RDCongo: Albert Yuma en guerre contre les Occidentaux, avec … un Français

RDCongo: Albert Yuma en guerre  contre les Occidentaux, avec … un Français

Dans l’ombre du président Joseph Kabila, à l’unisson du « chef », un grand patron congolais tiré à quatre épingles multiplie les diatribes contre les « voyous » de l’Occident accusés de piller le cobalt et le cuivre de la République démocratique du Congo (RDC). Albert Yuma Mulimbi, 63 ans, est capable de tenir toute une conférence de presse pour dénoncer les « mensonges » des ONG occidentales et leurs enquêtes sur la corruption en RDC.
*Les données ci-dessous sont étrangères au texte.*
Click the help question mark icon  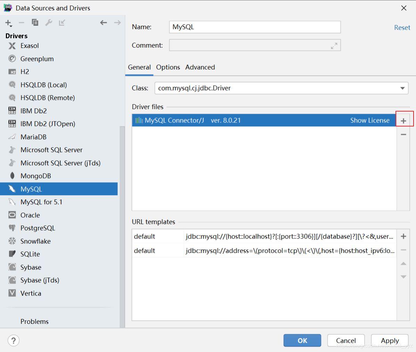14,341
En pleine campagne avant les élections prévues le 23 décembre, M. Yuma proclame – comme une partie de l’entourage du président Joseph Kabila – que ces ONG sont à la solde du milliardaire américain Georges Soros, accusé de vouloir déstabiliser la RDC pour permettre aux Anglo-saxons de faire main basse sur le cobalt congolais. « Mais bien sûr que j’y crois vraiment », assure-t-il de sa voix métallique, dans un entretien avec l’AFP.

Double casquette

L’homme d’affaires n’est pas qu’un simple obligé du président Kabila, ni un dignitaire politique, ni un ennemi de l’Occident égaré dans les théories du complot. Dans la capitale minière Lubumbashi, M. Yuma règne sur le siège flambant neuf de la Générale des carrières et des mines (Gécamines), le fleuron minier national 100% public qu’il tente de redresser. A Kinshasa, le patron de la Gécamines dirige le syndicat patronal Fédération des entreprises congolaises (FEC).
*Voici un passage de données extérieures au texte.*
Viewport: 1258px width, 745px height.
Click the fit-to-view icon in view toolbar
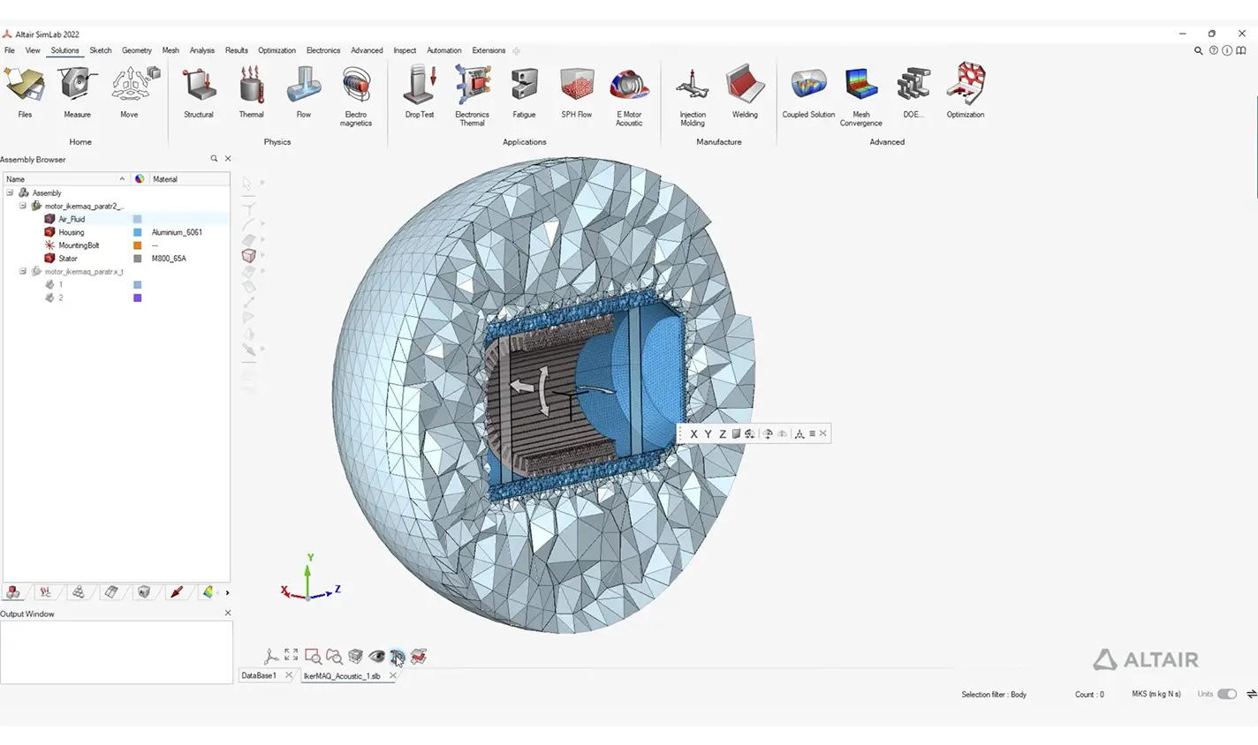click(x=292, y=656)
« Citizen Yuma » a fait carrière et fortune dans un groupe textile belge reconverti dans l’immobilier à Kinshasa, Texaf. Avec un associé belge, Yuma « détient 5% du capital, représentant une fortune d’environ 8 millions d’euros », avançait l’hebdomadaire ‘Jeune Afrique’ en 2015. Né avant l’indépendance, il a fait toutes ses études en Belgique, jusqu’à l’université catholique de Louvain. « Je suis un produit de l’éducation occidentale. C’est peut-être aussi ma force parce que je les connais très bien, quand ils mentent et qu’ils disent des bêtises », avance M. Yuma.

« Nous n’avons pas peur »

« Ils », ce sont les ONG comme Global Witness ou le Centre Carter, qui affirment que 750 millions de dollars ont mystérieusement disparu des comptes de la Gécamines, comparée à « un distributeur automatique de billets » pour le régime. « C’est un comportement de voyou pour faire peur et nous n’avons pas peur », lance-t-il.

« Ils », ce sont aussi les partenaires étrangers de la Gécamines, avec qui M. Yuma renégocie tous les contrats miniers dès lors qu’ils ne servent pas assez les intérêts congolais. « Nous avons commencé avec Glencore (ndr: groupe minier anglo-suisse) parce que c’était le plus déséquilibré », avance-t-il. Une filiale de Glencore devait verser 150 millions à la Gécamines pour poursuivre l’exploitation de la mine de Kamoto.

Pas de tendresse envers les Chinois

Volontiers dur envers l’Occident, le grand patron congolais est plus discret envers la Chine, un acteur économique majeur en RDC depuis la signature d’un grand accord « infrastructures contre matières premières » dans les années 2000. « Je crois que s’il y a un minimum d’infrastructures routières, c’est grâce à cet accord, qui a permis d’aider à la reconstruction économique de ce pays », avance M. Yuma.

« Je n’ai aucune tendresse particulière envers les Chinois », assure-t-il, citant le cas d’une entreprise chinoise, Molybdenum, qui a racheté en 2016 le gisement géant de Tenke et Fungurume (TFM) pour 2,6 milliards de dollars à l’Américain Freeport. « C’est un des prochains partenariats sur lesquels nous allons agir parce que nous sommes particulièrement mécontents de la façon dont (le partenaire chinois) est en train de gérer TFM », promet le patron de la Gécamines.

Mais c’est avec une autre société chinoise de Hong Kong qu’il vient d’annoncer un premier accord nouvelle génération supposé « gagnant-gagnant » pour les deux parties. « Dès la première année de production, Gécamines sera payée en de quantité physique de cuivre et de cobalt, dont nous aurons le contrôle commercial à 100% », se félicite-t-il. « Il n’est plus question de signer des joint ventures où l’on attend des hypothétiques dividendes ».

« Il ne faut pas que l’on privilégie trop les étrangers par rapport aux nationaux », conclut M. Yuma sous le regard approbateur d’un de ses proches collaborateurs. Un Français.